- [Selected excerpt]:
Nodes store info about input and output files of jobs that have been run

name

The name of the file the node represents

Type

str

type

The node type

Type

str

kwds

Keywords associated with the node

Type

list

ext

The node file’s extension

Type

str

output_from_process

The Process object for process that created the file

Type

Process

input_for_processes_list

A list of Process objects for processes that use the node as an input

Type

list

clear() None

Clear the input and output processes from a Node

class pipeliner.data_structure.Process(name: str, p_type: str, status: str, alias: Optional[str] = None)

Bases: object

A Process represents a job that has been run by the Pipeliner

name

The name of the process. It should be in the format “<jobtype>/jobxxx/”. The trailing slash is required

Type

str

alias

An alternate name for the process to make it easier to identify

Type

str

outdir

The directory the process was written into

Type

str

p_type

The process’ type

Type

str

status

The processes’ status ‘running, scheduled, successful, failed, or aborted’

Type

str

input_nodes

Node objects for files the process use as inputs

Type

list

output_nodes

Node objects for files the process produces

Type

list

clear()

ProjectGraph

class pipeliner.project_graph.ProjectGraph(name: str = 'default', do_read_only: bool = False)

Bases: object

The main ProjectGraph object is used for manipulating the pipeline

name

The name of the pipeline. _pipeline.star is added to the name to generate the pipeline file name

Type

str

node_list

A Node object for every file that is an input or output for a job in the project

Type

list

process_list

A Process object for each job in the project

Type

list

job_counter

The number of the next job in the project IE: If there are 10 jobs in a project job_counter is 11

Type

int

do_read_only

If this current instatiation of the object should be able to make changes to the pipeline

Type

bool

add_job(job: pipeliner.pipeliner_job.PipelinerJob, as_status: str, do_overwrite: bool) pipeliner.data_structure.Process

Add a job to the pipeline

Adds the Process for the job, a Node for each of its input and output files, and writes a mini-pipeline containing just that job

Parameters
  • job (PipelinerJob) – The job to add.

  • as_status (str) – The status of the job in the pipeline

  • do_overwrite (bool) – If the job already exists, should it be overwritten?

Returns

The Process for the new job

Return type

Process

add_new_input_edge(node: pipeliner.data_structure.Node, process: pipeliner.data_structure.Process)

Add a Node to a Process as in input

Parameters
  • node (Node) – The node to add

  • process (Process) – The Process to add the Node to

add_new_output_edge(process: pipeliner.data_structure.Process, node: pipeliner.data_structure.Node, mini: bool = False)

- [Your goal]: Copy the stretch of the pipeliner documentation from "Adds the Process" through "job to add." word for word.

- [Information given]:
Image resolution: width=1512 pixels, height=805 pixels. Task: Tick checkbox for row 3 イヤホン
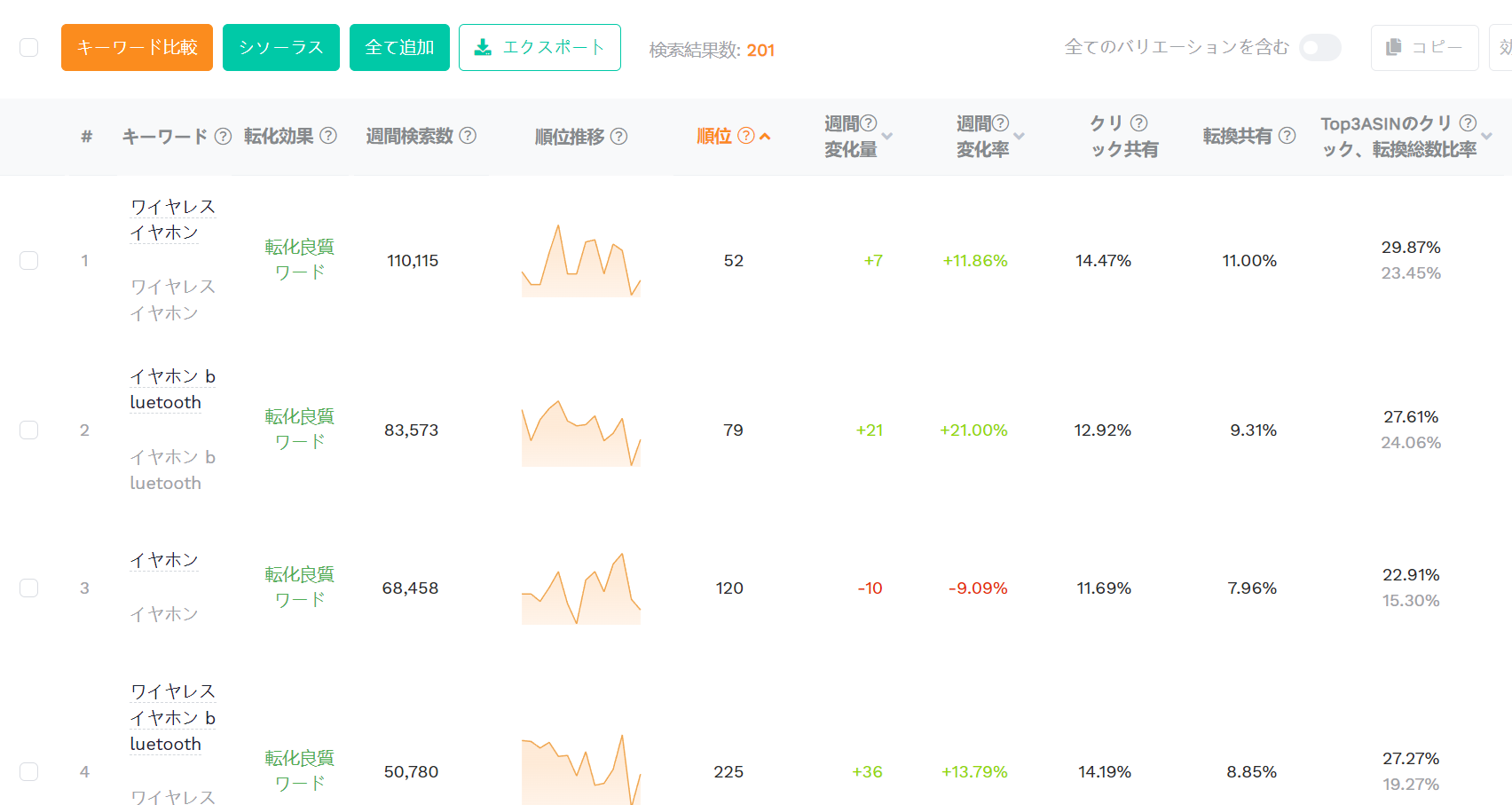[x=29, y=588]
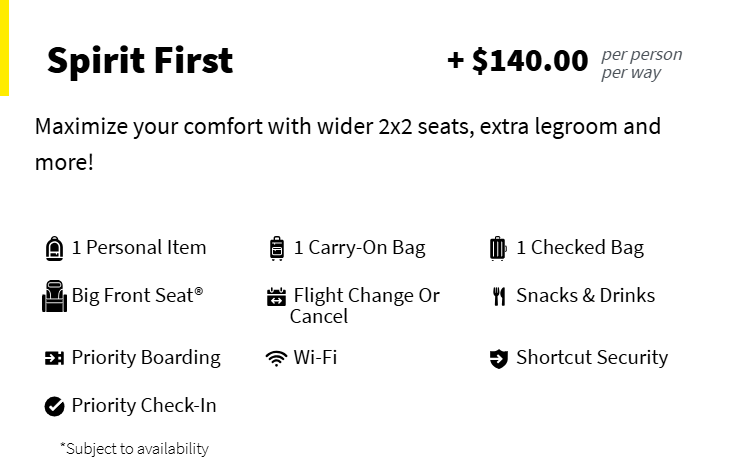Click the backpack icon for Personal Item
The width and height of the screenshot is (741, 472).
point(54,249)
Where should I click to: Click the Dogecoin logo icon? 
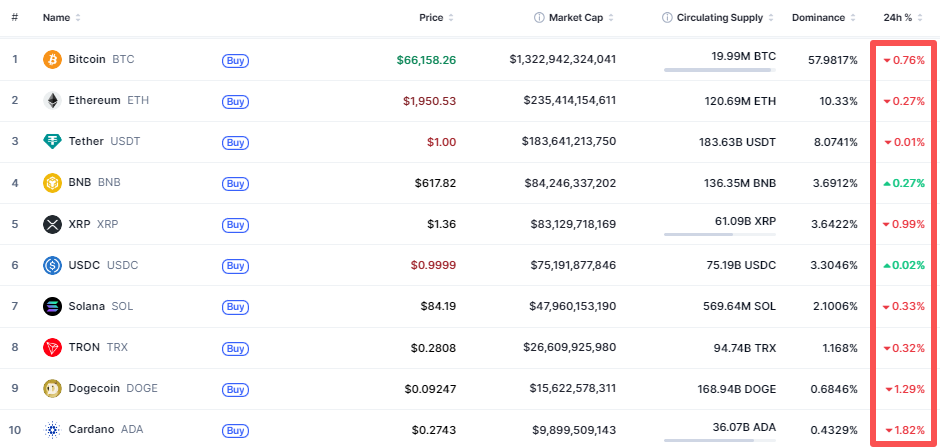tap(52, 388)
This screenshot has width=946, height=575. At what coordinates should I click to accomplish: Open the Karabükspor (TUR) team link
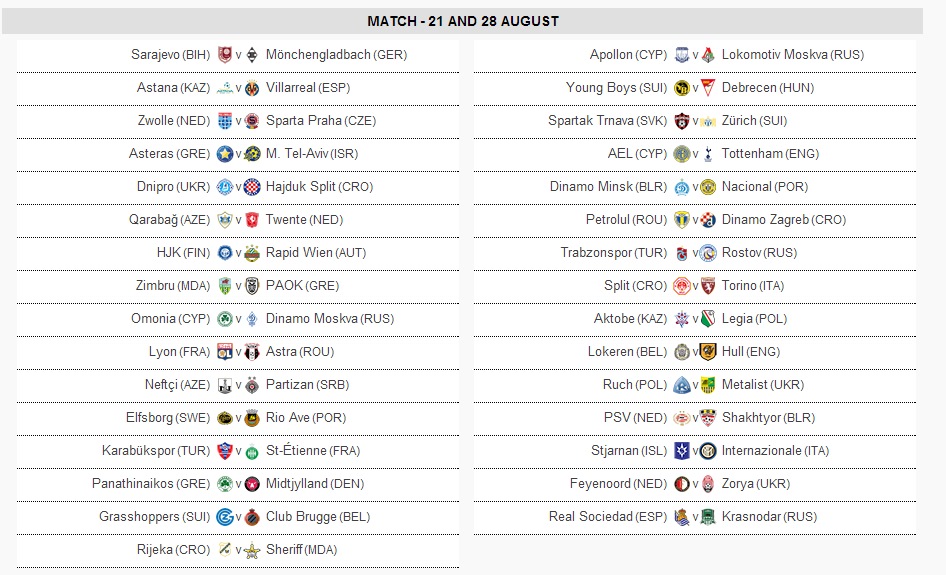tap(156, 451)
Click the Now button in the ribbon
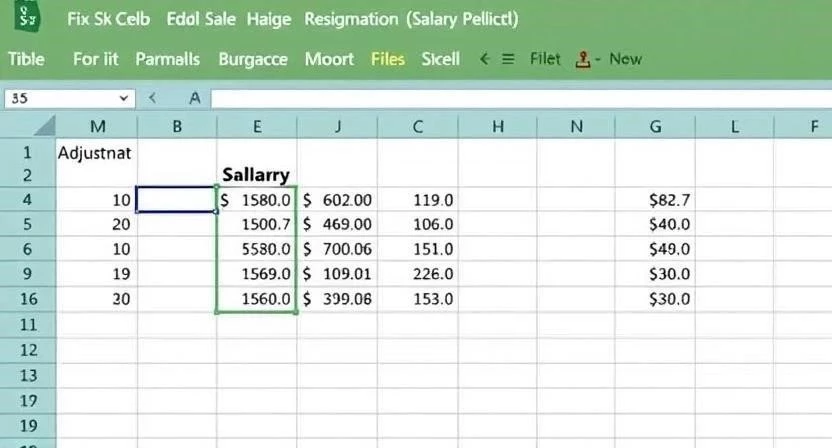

==

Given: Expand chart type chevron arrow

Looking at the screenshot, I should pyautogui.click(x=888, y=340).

- [Solution below]:
Adds the Process for the job, a Node for each of its input and output files, and writes a mini-pipeline containing just that job

Parameters
  • job (PipelinerJob) – The job to add.